> [Written exercise A] Format part of the data records below as a numbered list without blank lines, beginning at the line that has "coordinates (299, 333)." and continuing through the last line of the rows. Include only those lines.

───── Source document ─────

Court Finds No Basis for Plaintiffs’ Contention That Diodes’ CEO and CFO Must Have Known That the Labor Shortage Was Due to Diodes’ Workplace Policies

In the case before the court, defendants had “repeatedly warned investors of a labor shortage that would affect [the company’s] output in the first two quarters of 2011” and also “accurately warned [of] the precise impact this labor shortage would have on [the company’s] financial results.” Plaintiffs nevertheless claimed that defendants’ disclosures were materially misleading because defendants did not disclose that the labor shortage was “due principally to Diodes’s own harsh labor practices that alienated workers and caused them to quit.”

Plaintiffs did not allege any “facts indicating that [Diodes’ CEO and CFO] knew that the labor shortage was principally caused by Diodes’s workplace policies.” Instead, plaintiffs contended that “a strong inference of scienter [could] be drawn simply from the magnitude of disruption caused by the company’s labor policies, which, from their top executive positions, [Diodes’s CEO and CFO] must or should have known about.”

Plaintiffs acknowledged that under Fifth Circuit case law, “‘an officer’s position with a company does not suffice to create an inference of scienter’” (quoting Nathenson v. Zonagen, 267 F.3d 400 (5th Cir. 2001)). However, plaintiffs argued that courts in the Fifth Circuit have held that “special circumstances, ‘taken together with an officer’s position, may support a strong inference of scienter’” (quoting Dorsey v. Portfolio Equities, 540 F.3d 333 (5th Cir. 2008)).

The Fifth Circuit in Diodes explained that these “‘special circumstances’ cases exhibit some combination of four considerations that might tip the scales in favor of an inference of scienter.” First, the court noted that “the smaller the company the more likely it is that corporate executives would be familiar with the intricacies of day to day operations.” A second factor is whether the transaction in question was “critical to the company’s continued vitality.” A third factor is whether “the misrepresented or omitted information at issue would have been readily apparent to the speaker.” Finally, a fourth factor is whether “the defendant’s statements were internally inconsistent with one another.”

───── Dataset ─────

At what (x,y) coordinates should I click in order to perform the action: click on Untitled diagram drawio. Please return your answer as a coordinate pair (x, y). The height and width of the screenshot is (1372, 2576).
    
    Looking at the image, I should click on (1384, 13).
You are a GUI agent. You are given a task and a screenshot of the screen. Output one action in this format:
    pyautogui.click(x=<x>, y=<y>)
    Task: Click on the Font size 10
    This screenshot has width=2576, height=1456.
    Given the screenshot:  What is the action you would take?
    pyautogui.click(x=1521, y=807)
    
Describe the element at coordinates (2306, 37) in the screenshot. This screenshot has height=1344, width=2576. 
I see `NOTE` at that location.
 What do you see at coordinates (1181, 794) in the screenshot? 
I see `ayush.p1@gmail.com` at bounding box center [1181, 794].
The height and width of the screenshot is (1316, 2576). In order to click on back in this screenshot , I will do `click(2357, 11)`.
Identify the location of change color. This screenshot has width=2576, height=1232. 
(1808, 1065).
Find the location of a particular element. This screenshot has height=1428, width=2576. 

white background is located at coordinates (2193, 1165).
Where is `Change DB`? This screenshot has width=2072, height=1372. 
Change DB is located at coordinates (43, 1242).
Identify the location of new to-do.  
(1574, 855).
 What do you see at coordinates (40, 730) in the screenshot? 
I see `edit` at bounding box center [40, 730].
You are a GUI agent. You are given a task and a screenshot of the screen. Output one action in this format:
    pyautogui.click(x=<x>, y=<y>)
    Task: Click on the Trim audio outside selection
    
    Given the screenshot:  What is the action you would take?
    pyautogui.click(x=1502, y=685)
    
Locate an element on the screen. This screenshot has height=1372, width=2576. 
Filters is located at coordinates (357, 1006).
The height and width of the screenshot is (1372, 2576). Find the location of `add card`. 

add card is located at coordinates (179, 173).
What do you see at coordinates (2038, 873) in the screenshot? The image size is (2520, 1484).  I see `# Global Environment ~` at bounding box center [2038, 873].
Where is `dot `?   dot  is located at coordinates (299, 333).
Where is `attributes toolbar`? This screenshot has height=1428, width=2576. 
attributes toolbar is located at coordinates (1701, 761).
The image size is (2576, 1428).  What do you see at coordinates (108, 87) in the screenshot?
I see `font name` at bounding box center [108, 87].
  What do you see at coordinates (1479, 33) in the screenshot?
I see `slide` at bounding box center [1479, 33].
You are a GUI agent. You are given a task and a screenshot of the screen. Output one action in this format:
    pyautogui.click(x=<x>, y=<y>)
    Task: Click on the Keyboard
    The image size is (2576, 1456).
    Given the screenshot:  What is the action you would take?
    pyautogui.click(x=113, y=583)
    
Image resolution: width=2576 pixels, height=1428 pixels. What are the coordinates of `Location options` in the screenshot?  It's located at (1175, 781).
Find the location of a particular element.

─────

> [Written exercise B] In the court summary, which case did plaintiffs quote for the rule that an officer's position with a company does not by itself create an inference of scienter?

> [Expected answer A]
1. Where is `dot `?   dot  is located at coordinates (299, 333).
2. Where is `attributes toolbar`? This screenshot has height=1428, width=2576. 
3. attributes toolbar is located at coordinates (1701, 761).
4. The image size is (2576, 1428).  What do you see at coordinates (108, 87) in the screenshot?
5. I see `font name` at bounding box center [108, 87].
6.   What do you see at coordinates (1479, 33) in the screenshot?
7. I see `slide` at bounding box center [1479, 33].
8. You are a GUI agent. You are given a task and a screenshot of the screen. Output one action in this format:
9.     pyautogui.click(x=<x>, y=<y>)
10.     Task: Click on the Keyboard
11.     The image size is (2576, 1456).
12.     Given the screenshot:  What is the action you would take?
13.     pyautogui.click(x=113, y=583)
14. Image resolution: width=2576 pixels, height=1428 pixels. What are the coordinates of `Location options` in the screenshot?  It's located at (1175, 781).
15. Find the location of a particular element.

> [Expected answer B] Nathenson v. Zonagen, 267 F.3d 400 (5th Cir. 2001).